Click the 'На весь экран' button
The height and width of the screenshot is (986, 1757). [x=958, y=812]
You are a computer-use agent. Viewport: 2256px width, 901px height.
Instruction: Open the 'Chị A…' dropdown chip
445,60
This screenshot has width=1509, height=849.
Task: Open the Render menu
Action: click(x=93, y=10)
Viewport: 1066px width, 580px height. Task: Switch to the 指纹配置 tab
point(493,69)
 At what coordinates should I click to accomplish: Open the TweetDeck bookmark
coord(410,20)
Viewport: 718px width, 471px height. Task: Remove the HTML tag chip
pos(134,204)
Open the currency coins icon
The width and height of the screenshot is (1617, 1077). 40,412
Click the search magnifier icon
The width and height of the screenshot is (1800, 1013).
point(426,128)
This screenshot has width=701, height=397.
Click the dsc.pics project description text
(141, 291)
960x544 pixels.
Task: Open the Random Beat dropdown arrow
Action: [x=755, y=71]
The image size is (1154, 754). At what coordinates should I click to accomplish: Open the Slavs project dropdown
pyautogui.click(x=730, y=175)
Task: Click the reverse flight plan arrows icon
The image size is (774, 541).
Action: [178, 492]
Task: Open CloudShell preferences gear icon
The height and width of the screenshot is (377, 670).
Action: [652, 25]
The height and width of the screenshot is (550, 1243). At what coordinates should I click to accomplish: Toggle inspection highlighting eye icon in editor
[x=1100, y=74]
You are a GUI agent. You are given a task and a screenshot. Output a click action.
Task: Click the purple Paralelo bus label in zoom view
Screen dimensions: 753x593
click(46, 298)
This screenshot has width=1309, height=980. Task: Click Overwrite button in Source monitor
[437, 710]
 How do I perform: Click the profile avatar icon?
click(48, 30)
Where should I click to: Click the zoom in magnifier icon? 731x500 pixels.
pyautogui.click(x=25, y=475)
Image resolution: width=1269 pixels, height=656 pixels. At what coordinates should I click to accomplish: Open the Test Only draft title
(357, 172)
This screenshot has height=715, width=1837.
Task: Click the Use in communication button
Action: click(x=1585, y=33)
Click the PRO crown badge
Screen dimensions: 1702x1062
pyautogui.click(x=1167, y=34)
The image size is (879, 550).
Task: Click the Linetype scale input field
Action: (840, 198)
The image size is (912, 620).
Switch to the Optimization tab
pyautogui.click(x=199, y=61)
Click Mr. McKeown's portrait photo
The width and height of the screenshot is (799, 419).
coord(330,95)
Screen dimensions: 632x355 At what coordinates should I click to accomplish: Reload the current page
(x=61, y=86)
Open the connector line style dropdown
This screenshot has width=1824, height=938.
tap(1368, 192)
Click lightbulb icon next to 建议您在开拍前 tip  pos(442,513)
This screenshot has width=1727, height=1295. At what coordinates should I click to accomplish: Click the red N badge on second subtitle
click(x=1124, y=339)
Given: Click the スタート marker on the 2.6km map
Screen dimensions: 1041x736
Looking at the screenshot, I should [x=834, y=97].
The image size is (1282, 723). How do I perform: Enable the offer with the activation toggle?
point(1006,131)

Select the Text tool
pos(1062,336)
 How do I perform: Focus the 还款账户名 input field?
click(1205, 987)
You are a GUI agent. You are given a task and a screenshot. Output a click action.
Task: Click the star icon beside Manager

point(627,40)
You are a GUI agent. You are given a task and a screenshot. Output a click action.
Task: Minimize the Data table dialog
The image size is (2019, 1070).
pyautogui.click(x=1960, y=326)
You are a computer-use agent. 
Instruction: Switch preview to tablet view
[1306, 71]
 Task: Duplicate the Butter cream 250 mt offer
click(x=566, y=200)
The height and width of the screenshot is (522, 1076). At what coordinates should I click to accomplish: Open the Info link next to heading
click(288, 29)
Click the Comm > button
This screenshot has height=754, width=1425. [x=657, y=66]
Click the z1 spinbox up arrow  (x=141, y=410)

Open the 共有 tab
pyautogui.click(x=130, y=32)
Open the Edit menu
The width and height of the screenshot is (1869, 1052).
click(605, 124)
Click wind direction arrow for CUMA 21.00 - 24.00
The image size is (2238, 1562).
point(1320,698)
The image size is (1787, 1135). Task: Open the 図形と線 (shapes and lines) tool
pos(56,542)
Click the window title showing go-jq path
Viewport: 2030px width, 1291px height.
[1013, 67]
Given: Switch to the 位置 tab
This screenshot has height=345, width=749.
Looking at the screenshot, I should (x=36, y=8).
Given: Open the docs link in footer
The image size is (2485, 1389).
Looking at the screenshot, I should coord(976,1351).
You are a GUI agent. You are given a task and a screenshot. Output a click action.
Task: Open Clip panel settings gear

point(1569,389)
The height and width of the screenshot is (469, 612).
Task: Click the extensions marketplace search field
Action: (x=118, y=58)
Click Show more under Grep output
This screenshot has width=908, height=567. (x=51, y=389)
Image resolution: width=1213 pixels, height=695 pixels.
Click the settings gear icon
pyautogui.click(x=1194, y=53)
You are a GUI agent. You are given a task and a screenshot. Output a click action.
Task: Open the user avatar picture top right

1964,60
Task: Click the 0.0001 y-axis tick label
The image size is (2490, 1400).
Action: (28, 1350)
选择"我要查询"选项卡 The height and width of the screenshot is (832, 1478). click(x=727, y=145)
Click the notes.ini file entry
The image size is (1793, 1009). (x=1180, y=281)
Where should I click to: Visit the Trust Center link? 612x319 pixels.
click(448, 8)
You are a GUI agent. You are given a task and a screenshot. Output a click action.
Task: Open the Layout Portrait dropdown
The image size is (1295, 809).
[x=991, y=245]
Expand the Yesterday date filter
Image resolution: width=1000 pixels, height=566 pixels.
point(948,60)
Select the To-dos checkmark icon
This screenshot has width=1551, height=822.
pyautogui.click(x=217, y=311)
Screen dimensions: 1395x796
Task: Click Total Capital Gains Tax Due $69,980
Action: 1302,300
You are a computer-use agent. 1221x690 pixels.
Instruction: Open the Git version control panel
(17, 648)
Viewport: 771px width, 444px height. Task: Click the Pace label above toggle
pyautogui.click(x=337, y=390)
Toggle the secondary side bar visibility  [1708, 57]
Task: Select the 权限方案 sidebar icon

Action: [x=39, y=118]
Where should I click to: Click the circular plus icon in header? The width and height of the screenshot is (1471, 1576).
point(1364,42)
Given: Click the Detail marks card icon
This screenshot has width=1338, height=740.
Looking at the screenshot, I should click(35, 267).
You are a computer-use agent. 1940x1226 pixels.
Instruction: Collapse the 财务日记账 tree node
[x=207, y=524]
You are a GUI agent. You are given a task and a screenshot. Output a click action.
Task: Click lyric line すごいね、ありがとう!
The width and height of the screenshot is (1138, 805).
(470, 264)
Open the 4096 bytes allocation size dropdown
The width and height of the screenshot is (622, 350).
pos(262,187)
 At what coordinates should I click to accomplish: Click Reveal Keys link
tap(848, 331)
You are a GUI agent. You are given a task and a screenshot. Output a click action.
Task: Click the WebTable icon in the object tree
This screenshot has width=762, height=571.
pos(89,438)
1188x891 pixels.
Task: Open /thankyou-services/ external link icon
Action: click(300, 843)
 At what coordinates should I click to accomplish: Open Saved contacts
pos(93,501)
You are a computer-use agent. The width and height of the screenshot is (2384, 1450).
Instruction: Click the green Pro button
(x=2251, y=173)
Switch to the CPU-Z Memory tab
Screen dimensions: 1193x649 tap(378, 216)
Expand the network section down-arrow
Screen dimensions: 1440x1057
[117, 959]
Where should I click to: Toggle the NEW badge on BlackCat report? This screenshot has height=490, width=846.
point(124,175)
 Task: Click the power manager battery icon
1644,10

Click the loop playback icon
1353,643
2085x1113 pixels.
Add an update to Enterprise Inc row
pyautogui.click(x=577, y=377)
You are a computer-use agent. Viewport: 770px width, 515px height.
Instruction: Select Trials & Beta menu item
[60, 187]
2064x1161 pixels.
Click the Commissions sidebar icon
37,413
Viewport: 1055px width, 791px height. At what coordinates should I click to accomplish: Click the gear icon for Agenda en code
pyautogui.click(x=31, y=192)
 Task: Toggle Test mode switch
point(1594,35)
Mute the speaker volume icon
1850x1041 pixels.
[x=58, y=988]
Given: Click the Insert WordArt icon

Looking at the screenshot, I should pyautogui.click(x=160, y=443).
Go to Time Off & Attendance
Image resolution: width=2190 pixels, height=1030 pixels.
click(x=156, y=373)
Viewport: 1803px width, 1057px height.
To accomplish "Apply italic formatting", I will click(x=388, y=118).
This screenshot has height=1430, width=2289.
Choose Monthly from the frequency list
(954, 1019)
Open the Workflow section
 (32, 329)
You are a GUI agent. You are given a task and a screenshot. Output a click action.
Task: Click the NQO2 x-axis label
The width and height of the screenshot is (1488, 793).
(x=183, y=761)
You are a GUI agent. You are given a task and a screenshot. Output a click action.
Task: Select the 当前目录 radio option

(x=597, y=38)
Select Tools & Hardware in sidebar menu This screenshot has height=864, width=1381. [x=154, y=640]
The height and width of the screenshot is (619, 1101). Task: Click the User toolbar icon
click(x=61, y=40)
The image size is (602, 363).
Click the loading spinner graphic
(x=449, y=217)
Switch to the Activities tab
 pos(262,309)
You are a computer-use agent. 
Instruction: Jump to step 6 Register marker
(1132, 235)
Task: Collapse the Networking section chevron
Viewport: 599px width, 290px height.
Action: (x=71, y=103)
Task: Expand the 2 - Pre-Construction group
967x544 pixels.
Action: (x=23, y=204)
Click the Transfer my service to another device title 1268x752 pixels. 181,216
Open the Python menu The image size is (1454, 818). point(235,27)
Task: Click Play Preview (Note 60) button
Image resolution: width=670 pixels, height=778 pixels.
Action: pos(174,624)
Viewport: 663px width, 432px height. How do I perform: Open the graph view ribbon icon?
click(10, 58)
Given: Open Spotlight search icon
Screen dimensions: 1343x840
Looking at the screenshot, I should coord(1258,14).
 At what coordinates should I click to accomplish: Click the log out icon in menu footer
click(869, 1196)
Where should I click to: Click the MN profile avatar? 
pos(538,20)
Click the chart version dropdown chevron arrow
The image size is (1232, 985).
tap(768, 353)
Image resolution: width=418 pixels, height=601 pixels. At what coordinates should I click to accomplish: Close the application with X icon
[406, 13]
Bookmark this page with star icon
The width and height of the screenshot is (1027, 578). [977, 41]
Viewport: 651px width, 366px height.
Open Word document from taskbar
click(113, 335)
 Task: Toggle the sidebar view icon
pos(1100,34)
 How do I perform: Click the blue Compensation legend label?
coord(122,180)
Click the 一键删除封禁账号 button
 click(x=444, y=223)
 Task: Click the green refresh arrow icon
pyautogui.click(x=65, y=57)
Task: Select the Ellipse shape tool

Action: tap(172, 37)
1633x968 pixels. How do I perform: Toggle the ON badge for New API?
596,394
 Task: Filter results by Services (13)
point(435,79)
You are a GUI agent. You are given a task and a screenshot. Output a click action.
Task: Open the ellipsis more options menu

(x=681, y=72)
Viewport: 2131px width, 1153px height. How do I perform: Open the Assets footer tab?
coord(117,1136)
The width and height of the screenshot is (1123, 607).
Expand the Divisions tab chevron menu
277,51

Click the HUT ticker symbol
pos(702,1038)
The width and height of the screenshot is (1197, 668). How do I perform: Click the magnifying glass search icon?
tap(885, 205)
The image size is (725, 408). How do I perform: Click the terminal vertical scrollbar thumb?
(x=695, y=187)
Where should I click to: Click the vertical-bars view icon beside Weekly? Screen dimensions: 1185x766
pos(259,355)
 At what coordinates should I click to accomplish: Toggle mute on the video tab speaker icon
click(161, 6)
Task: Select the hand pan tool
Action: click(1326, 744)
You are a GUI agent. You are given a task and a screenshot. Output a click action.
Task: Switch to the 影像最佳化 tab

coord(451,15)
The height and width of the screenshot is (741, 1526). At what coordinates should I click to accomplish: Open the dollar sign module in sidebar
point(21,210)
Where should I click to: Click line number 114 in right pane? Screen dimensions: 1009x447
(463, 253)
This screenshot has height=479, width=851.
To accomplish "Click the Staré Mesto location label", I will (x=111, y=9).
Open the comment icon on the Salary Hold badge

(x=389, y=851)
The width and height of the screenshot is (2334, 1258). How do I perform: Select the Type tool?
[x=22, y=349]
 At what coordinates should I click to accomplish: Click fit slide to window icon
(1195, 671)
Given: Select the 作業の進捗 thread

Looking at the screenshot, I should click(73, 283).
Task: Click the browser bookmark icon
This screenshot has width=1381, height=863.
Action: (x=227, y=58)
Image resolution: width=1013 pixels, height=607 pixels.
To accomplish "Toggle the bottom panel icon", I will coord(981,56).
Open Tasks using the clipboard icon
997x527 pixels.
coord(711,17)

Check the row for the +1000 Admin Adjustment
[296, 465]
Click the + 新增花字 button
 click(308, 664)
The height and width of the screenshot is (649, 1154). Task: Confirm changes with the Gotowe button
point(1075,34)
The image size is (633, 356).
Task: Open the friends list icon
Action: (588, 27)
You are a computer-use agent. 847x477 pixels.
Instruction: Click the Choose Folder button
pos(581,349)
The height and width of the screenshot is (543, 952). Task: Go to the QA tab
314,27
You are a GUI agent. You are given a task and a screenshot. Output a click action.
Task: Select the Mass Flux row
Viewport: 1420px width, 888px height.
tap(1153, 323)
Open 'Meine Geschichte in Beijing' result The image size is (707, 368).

· · · · · · ·

TASK DESCRIPTION:
Every line above from the line with "Task: Open the user avatar picture top right" to the line with "Given: Click the Detail marks card icon" is wanted, ends included; write them out exactly and add no other line.

EXERCISE SOLUTION:
Task: Open the user avatar picture top right

1964,60
Task: Click the 0.0001 y-axis tick label
The image size is (2490, 1400).
Action: (28, 1350)
选择"我要查询"选项卡 The height and width of the screenshot is (832, 1478). click(x=727, y=145)
Click the notes.ini file entry
The image size is (1793, 1009). (x=1180, y=281)
Where should I click to: Visit the Trust Center link? 612x319 pixels.
click(448, 8)
You are a GUI agent. You are given a task and a screenshot. Output a click action.
Task: Open the Layout Portrait dropdown
The image size is (1295, 809).
[x=991, y=245]
Expand the Yesterday date filter
Image resolution: width=1000 pixels, height=566 pixels.
point(948,60)
Select the To-dos checkmark icon
This screenshot has width=1551, height=822.
pyautogui.click(x=217, y=311)
Screen dimensions: 1395x796
Task: Click Total Capital Gains Tax Due $69,980
Action: 1302,300
You are a computer-use agent. 1221x690 pixels.
Instruction: Open the Git version control panel
(17, 648)
Viewport: 771px width, 444px height. Task: Click the Pace label above toggle
pyautogui.click(x=337, y=390)
Toggle the secondary side bar visibility  [1708, 57]
Task: Select the 权限方案 sidebar icon

Action: [x=39, y=118]
Where should I click to: Click the circular plus icon in header? The width and height of the screenshot is (1471, 1576).
point(1364,42)
Given: Click the Detail marks card icon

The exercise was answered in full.